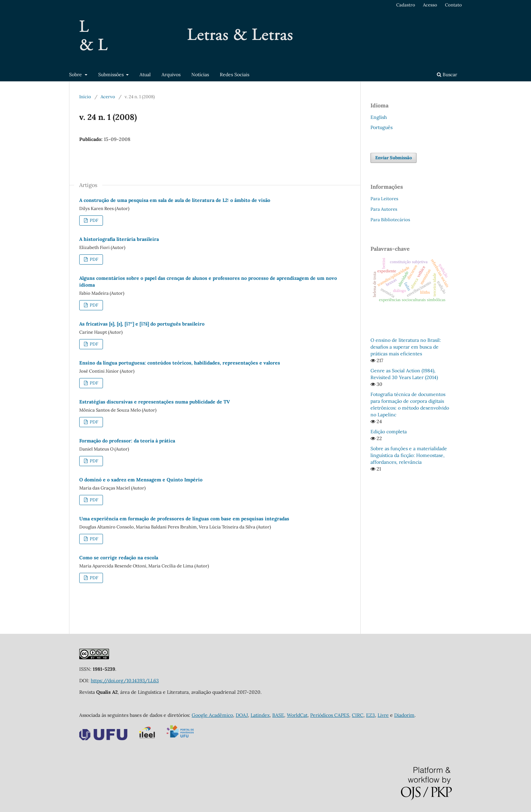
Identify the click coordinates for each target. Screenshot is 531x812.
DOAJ (242, 715)
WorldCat (297, 715)
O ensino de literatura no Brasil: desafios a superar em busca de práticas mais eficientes (405, 347)
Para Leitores (384, 199)
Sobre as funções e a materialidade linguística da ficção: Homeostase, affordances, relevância (409, 455)
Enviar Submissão (393, 158)
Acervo (108, 97)
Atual (145, 74)
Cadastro (405, 5)
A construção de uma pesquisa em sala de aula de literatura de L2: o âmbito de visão (175, 200)
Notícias (200, 74)
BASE (278, 715)
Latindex (260, 715)
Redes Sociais (234, 74)
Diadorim (404, 715)
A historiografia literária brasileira (119, 239)
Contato (453, 5)
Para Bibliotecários (390, 219)
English (379, 117)
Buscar (447, 74)
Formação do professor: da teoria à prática (127, 441)
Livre (383, 715)
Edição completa (388, 432)
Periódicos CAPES (330, 715)
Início (85, 97)
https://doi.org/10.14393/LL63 (125, 681)
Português (381, 127)
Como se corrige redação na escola (119, 557)
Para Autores (384, 209)
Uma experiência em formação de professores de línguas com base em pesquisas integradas (184, 519)
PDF (93, 220)
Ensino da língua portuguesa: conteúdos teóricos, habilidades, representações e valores (179, 363)
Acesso (430, 5)
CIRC (357, 715)
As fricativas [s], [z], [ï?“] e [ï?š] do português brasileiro (142, 324)
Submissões (112, 74)
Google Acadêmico (212, 715)
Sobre (76, 74)
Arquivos (171, 74)
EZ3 (370, 715)
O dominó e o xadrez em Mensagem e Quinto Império (141, 480)
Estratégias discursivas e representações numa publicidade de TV (154, 402)
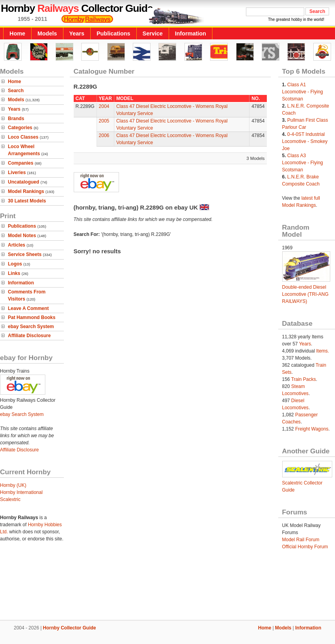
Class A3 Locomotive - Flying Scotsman (303, 163)
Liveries (17, 173)
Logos (15, 264)
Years (77, 33)
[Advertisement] (168, 593)
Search (16, 91)
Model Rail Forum (301, 540)
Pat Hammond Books (32, 317)
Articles (17, 245)
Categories (20, 128)
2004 (104, 106)
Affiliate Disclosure (29, 336)
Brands (16, 119)
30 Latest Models (27, 201)
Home (17, 33)
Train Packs (303, 379)
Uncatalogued (23, 182)
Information (190, 33)
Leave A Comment (28, 308)
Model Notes (22, 236)
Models (47, 33)
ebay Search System (31, 327)
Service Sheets (24, 254)
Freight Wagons (312, 429)
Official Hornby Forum (305, 547)
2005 (104, 121)
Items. (322, 351)
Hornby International (21, 492)
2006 (104, 135)
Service (153, 33)
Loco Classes (23, 137)
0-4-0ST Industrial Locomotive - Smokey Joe (305, 141)
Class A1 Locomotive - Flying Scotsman (303, 92)
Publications (114, 33)
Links (14, 273)
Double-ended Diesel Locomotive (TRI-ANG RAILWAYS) (305, 294)
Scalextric (10, 499)
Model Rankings (26, 191)
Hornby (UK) (13, 485)
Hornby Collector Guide (69, 628)
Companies (20, 163)
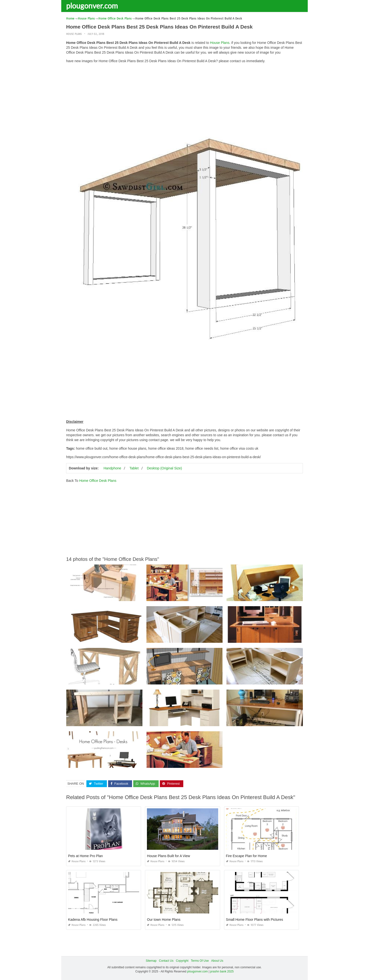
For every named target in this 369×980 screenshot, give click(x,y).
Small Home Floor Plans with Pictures (254, 920)
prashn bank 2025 (222, 971)
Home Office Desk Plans (97, 480)
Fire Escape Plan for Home (246, 856)
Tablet (134, 468)
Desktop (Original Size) (165, 468)
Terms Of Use (200, 961)
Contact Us (166, 961)
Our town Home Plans (164, 920)
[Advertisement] (184, 101)
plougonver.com (92, 5)
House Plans (74, 34)
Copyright (182, 961)
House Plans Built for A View (168, 856)
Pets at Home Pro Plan (85, 856)
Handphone (112, 468)
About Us (217, 961)
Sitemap (151, 961)
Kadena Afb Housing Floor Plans (93, 920)
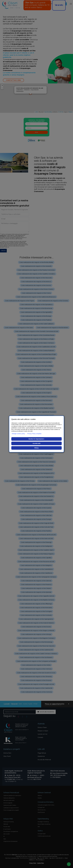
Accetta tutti (36, 443)
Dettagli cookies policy (18, 434)
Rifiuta (36, 448)
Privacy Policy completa (34, 434)
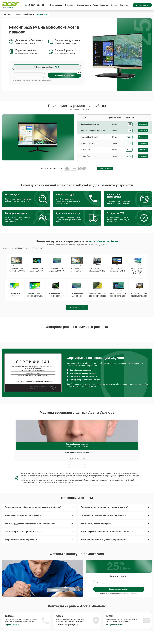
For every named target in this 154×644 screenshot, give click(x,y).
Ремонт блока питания (90, 156)
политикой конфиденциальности (41, 80)
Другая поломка (105, 168)
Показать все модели (77, 308)
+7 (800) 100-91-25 (36, 5)
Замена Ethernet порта (90, 143)
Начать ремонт (142, 5)
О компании (70, 5)
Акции (96, 5)
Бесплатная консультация (119, 590)
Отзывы (114, 5)
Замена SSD (86, 150)
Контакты (124, 5)
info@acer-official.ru (114, 625)
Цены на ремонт (84, 5)
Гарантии (104, 5)
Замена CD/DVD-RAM (89, 137)
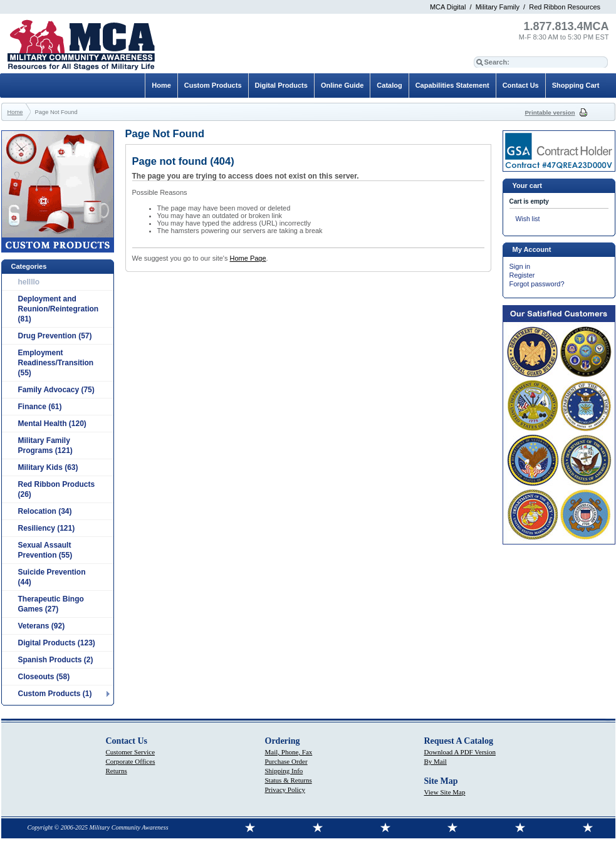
◆ ◆ ◆ ◆ ◆
PROBLEM: Reproduce every item above with "Model Rail Forum" replaced by "Model Railway Forum" and all else left unchanged. Leave the pictures out.

EXERCISE ANSWER:
Identify the click coordinates for each target. Screenshot is 531x812.
DOAJ (242, 715)
WorldCat (297, 715)
O ensino de literatura no Brasil: desafios a superar em busca de práticas mais eficientes (405, 347)
Para Leitores (384, 199)
Sobre as funções e a materialidade linguística da ficção: Homeostase, affordances, relevância (409, 455)
Enviar Submissão (393, 158)
Acervo (108, 97)
Atual (145, 74)
Cadastro (405, 5)
A construção de uma pesquisa em sala de aula de literatura de L2: o âmbito de visão (175, 200)
Notícias (200, 74)
BASE (278, 715)
Latindex (260, 715)
Redes Sociais (234, 74)
Diadorim (404, 715)
A historiografia literária brasileira (119, 239)
Contato (453, 5)
Para Bibliotecários (390, 219)
English (379, 117)
Buscar (447, 74)
Formação do professor: da teoria à prática (127, 441)
Livre (383, 715)
Edição completa (388, 432)
Periódicos CAPES (330, 715)
Início (85, 97)
https://doi.org/10.14393/LL63 (125, 681)
Português (381, 127)
Como se corrige redação na escola (119, 557)
Para Autores (384, 209)
Uma experiência em formação de professores de línguas com base em pesquisas integradas (184, 519)
PDF (93, 220)
Ensino da língua portuguesa: conteúdos teóricos, habilidades, representações e valores (179, 363)
Acesso (430, 5)
CIRC (357, 715)
As fricativas [s], [z], [ï?“] e [ï?š] do português brasileiro (142, 324)
Submissões (112, 74)
Google Acadêmico (212, 715)
Sobre (76, 74)
Arquivos (171, 74)
EZ3 (370, 715)
O dominó e o xadrez em Mensagem e Quinto Império (141, 480)
Estratégias discursivas e representações numa publicidade de TV (154, 402)
Class A3 Locomotive - Flying Scotsman (303, 163)
Liveries (17, 173)
Logos (15, 264)
Years (77, 33)
[Advertisement] (168, 593)
Search (16, 91)
Model Railway Forum (301, 540)
Pat Hammond Books (32, 317)
Articles (17, 245)
Categories (20, 128)
2004 (104, 106)
Affiliate Disclosure (29, 336)
Brands (16, 119)
30 Latest Models (27, 201)
Home (17, 33)
Train Packs (303, 379)
Uncatalogued (23, 182)
Information (190, 33)
Leave A Comment (28, 308)
Model Notes (22, 236)
Models (47, 33)
ebay Search System (31, 327)
Service Sheets (24, 254)
Freight Wagons (312, 429)
Official Hornby Forum (305, 547)
2005 (104, 121)
Items. (322, 351)
Hornby International (21, 492)
2006 (104, 135)
Service (153, 33)
Loco Classes (23, 137)
0-4-0ST Industrial Locomotive - Smokey Joe (305, 141)
Class A1 Locomotive - Flying Scotsman (303, 92)
Publications (114, 33)
Links (14, 273)
Double-ended Diesel Locomotive (TRI-ANG RAILWAYS) (305, 294)
Scalextric (10, 499)
Model Rankings (26, 191)
Hornby (UK) (13, 485)
Hornby Collector Guide (69, 628)
Companies (20, 163)
For every named target in this 369×980 screenshot, give click(x,y).
Small Home Floor Plans with Pictures (254, 920)
prashn bank 2025 (222, 971)
Home Office Desk Plans (97, 480)
Fire Escape Plan for Home (246, 856)
Tablet (134, 468)
Desktop (Original Size) (165, 468)
Terms Of Use (200, 961)
Contact Us (166, 961)
Our town Home Plans (164, 920)
[Advertisement] (184, 101)
plougonver.com (92, 5)
House Plans (74, 34)
Copyright (182, 961)
House Plans Built for A View (168, 856)
Pets at Home Pro Plan (85, 856)
Handphone (112, 468)
About Us (217, 961)
Sitemap (151, 961)
Kadena Afb Housing Floor Plans (93, 920)
Accetta tutti (36, 443)
Dettagli cookies policy (18, 434)
Rifiuta (36, 448)
Privacy Policy completa (34, 434)
For every named target in this 154×644 screenshot, give click(x,y).
Ремонт блока питания (90, 156)
политикой конфиденциальности (41, 80)
Другая поломка (105, 168)
Показать все модели (77, 308)
+7 (800) 100-91-25 (36, 5)
Замена Ethernet порта (90, 143)
Начать ремонт (142, 5)
О компании (70, 5)
Акции (96, 5)
Бесплатная консультация (119, 590)
Отзывы (114, 5)
Замена SSD (86, 150)
Контакты (124, 5)
info@acer-official.ru (114, 625)
Цены на ремонт (84, 5)
Гарантии (104, 5)
Замена CD/DVD-RAM (89, 137)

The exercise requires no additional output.